You’ve no doubt heard King’s 1963 “I Have a Dream” speech in Washington, D.C. But those tapes, in the Z. Smith Reynolds Library Special Collections and Archives, actually capture an earlier speech King delivered on Oct. 11, 1962 — at Wake Forest. That was 10 months before he used some of the same language in his “I Have a Dream” speech.

The College Union lecture committee invited King to campus. He was a well-known civil rights leader but not the international figure he would become after the 1963 March on Washington. He ate dinner in Reynolda Hall’s Autumn Room with about a dozen students — including Ed Reynolds (’64), the first black student to enroll at Wake Forest — before speaking in a packed Wait Chapel. WFDD recorded King’s speech on two reel-to-reel tapes, but the tapes were largely forgotten.

In 1998, Susan Faust, adjunct instructor of communication, and her husband, Associate Professor of Communication John Llewellyn, rediscovered the tapes in the library archives when they were researching King’s Wake Forest visit. “I remember the moment I found the speech,” Faust said. “I thought this could be something that no one has heard since it was given. To hear his voice — I could imagine him standing at the pulpit in Wait Chapel.”

BURROUGHS/HEIDTMANN 1938 RADIO

When Henry Heidtmann (’85) started teaching video production at Summit School in Winston-Salem in 1990, he proudly shared the news and his business card with his mentor, Professor of Speech Communication Julian Burroughs (’51, P ’80, ’83). Heidtmann kept up with him through the years until his death in 2008.

Last year, Burroughs’ widow, Jean, was downsizing to move to a retirement community. Among the items she thought needed a new home was a 1938 Philco console radio that Julian listened to as a boy growing up in Rockingham, North Carolina. Taped to the outside of the radio was Heidtmann’s 25-year-old business card. “I bet Henry would like to have this,” Jean thought.

• The data:

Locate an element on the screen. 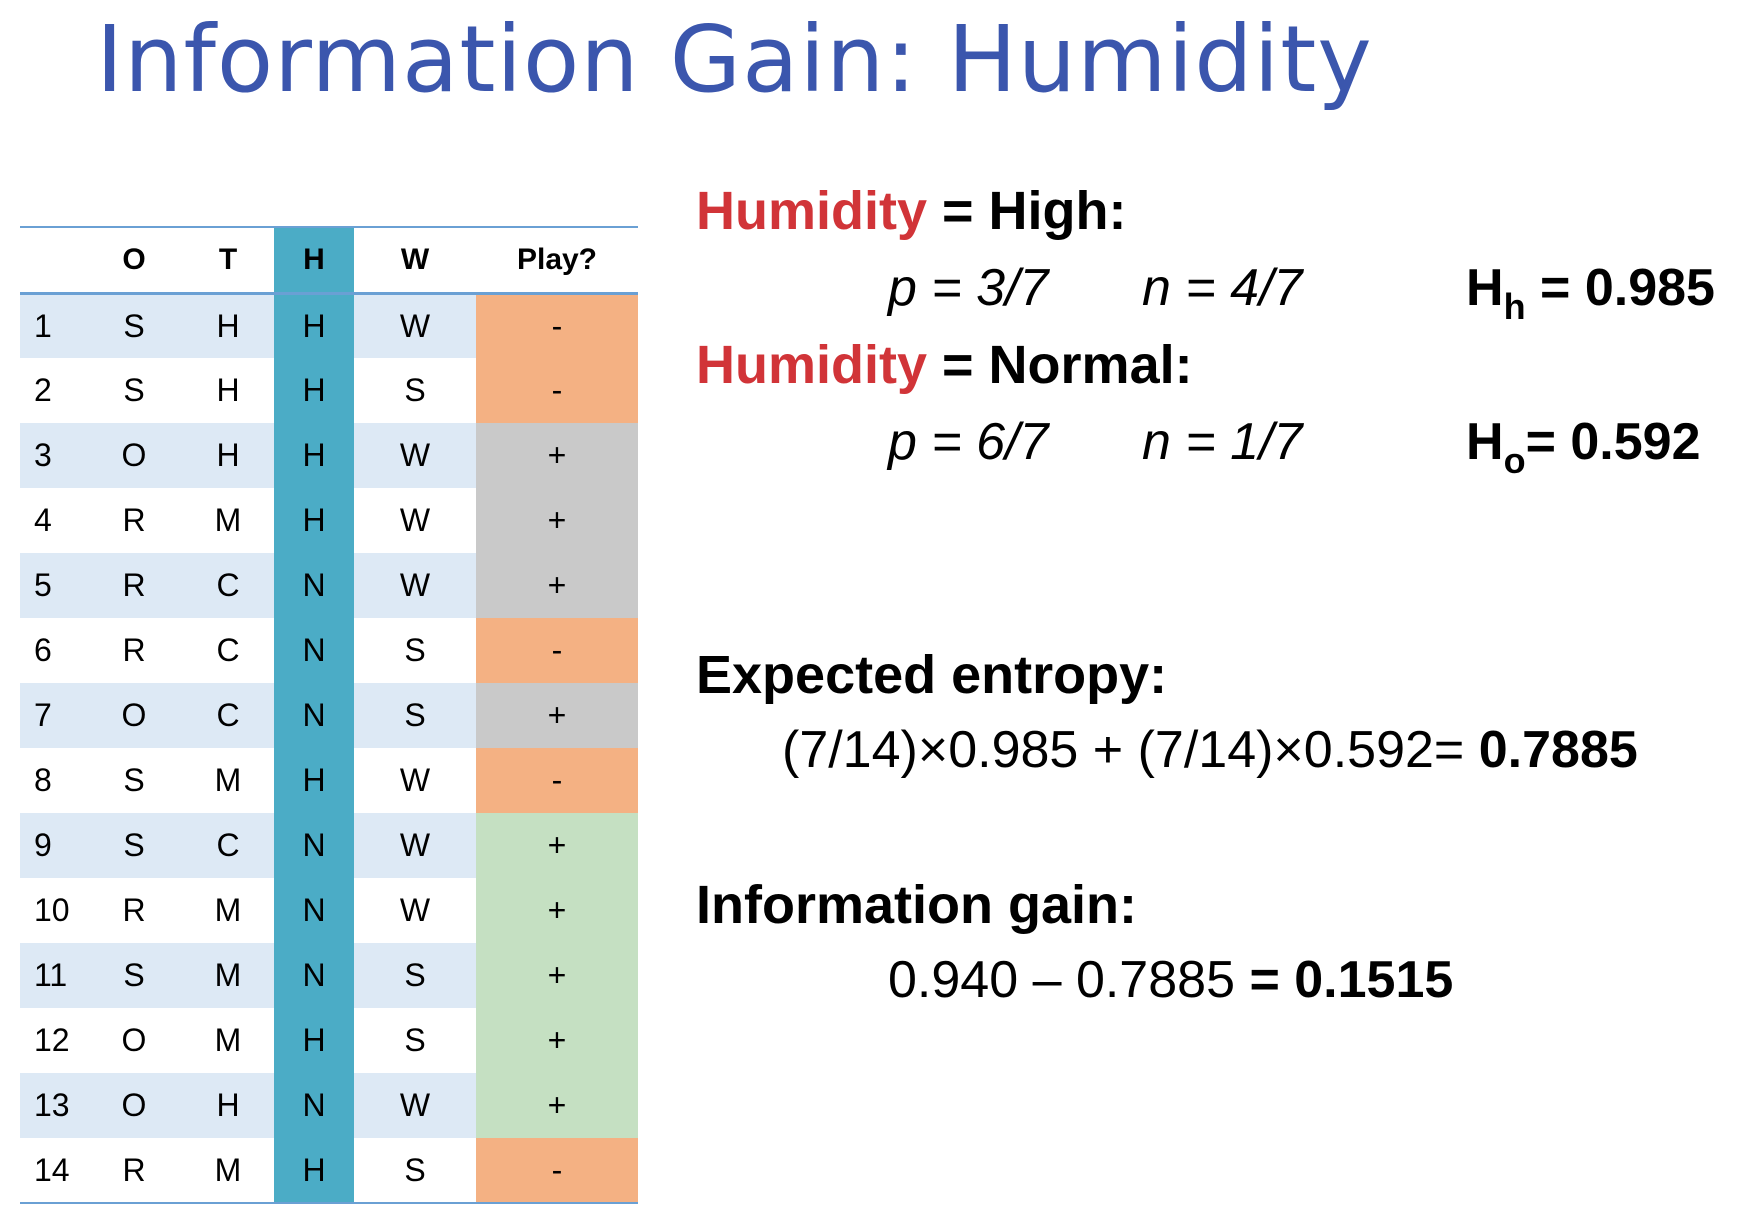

• Using the information:
(a) Answer these questions from the Wake Forest extract, one answer per line:
(i) On what date did King give his speech at Wake Forest?
(ii) In what year did Faust and Llewellyn rediscover the tapes?
(iii) Where did Julian Burroughs grow up?
(b) Rename "mentor" to "teacher" in the part of the Wake Forest extract that starts with "When Henry Heidtmann" and goes on through "death in 2008.", and give that part again.
The listing is not needed for any of this work.

• Per-task answers:
(a)
(i) Oct. 11, 1962
(ii) 1998
(iii) Rockingham, North Carolina

(b)
When Henry Heidtmann (’85) started teaching video production at Summit School in Winston-Salem in 1990, he proudly shared the news and his business card with his teacher, Professor of Speech Communication Julian Burroughs (’51, P ’80, ’83). Heidtmann kept up with him through the years until his death in 2008.